[Objective]
Echo the lines from the one containing "The height and" through the one containing "Screen dimensions: 699x528 566,82", both included, reproducing them precisely and nothing else from the records.

[Stored data]
───

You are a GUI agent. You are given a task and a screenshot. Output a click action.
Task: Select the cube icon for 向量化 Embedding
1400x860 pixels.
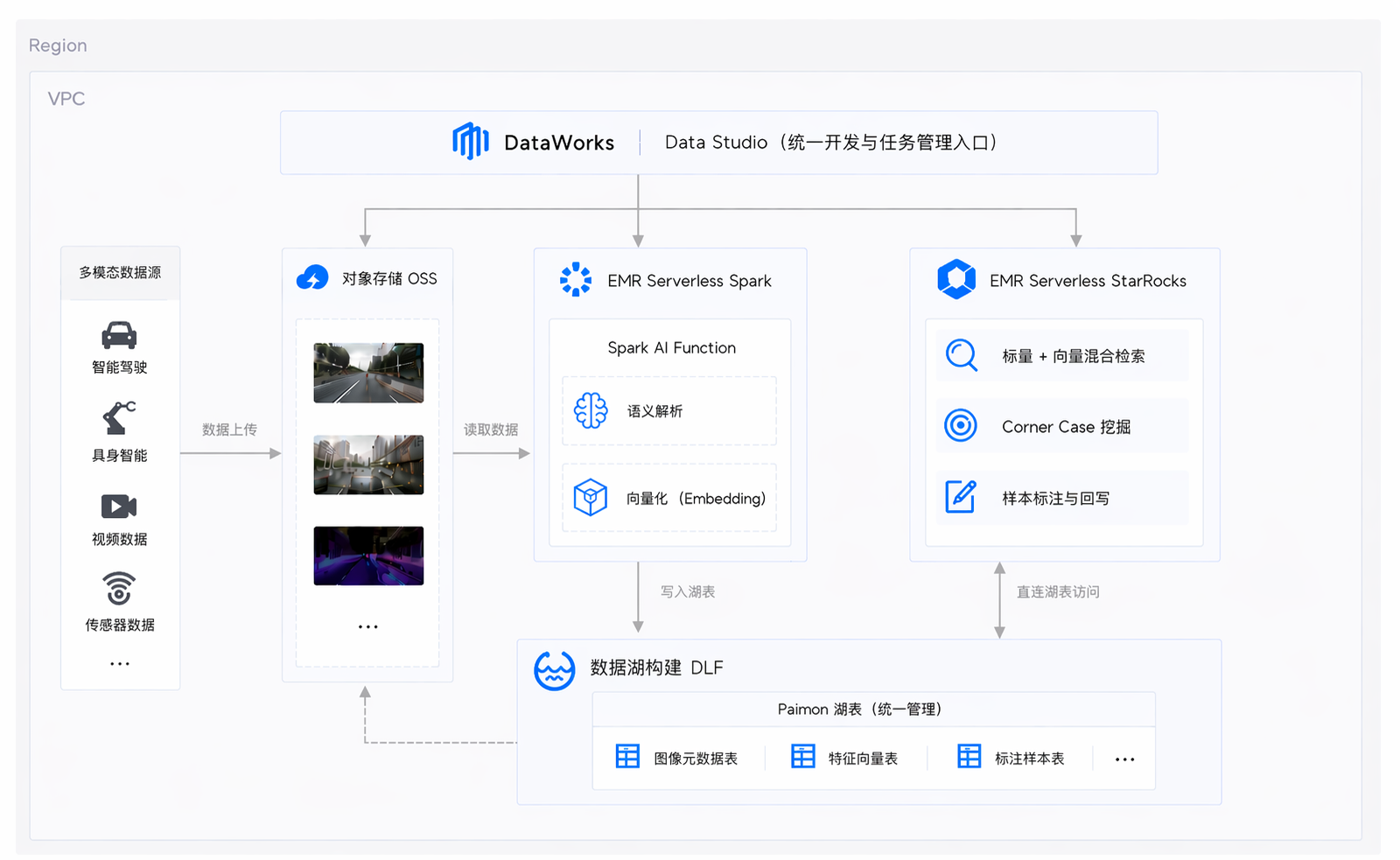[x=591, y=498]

───

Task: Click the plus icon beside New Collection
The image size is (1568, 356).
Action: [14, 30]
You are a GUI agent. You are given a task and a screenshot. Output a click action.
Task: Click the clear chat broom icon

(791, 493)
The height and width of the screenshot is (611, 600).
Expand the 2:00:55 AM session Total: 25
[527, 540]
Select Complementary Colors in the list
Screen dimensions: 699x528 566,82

───

[Reply to the task]
The height and width of the screenshot is (611, 600).
Expand the 2:00:55 AM session Total: 25
[527, 540]
Select Complementary Colors in the list
Screen dimensions: 699x528 566,82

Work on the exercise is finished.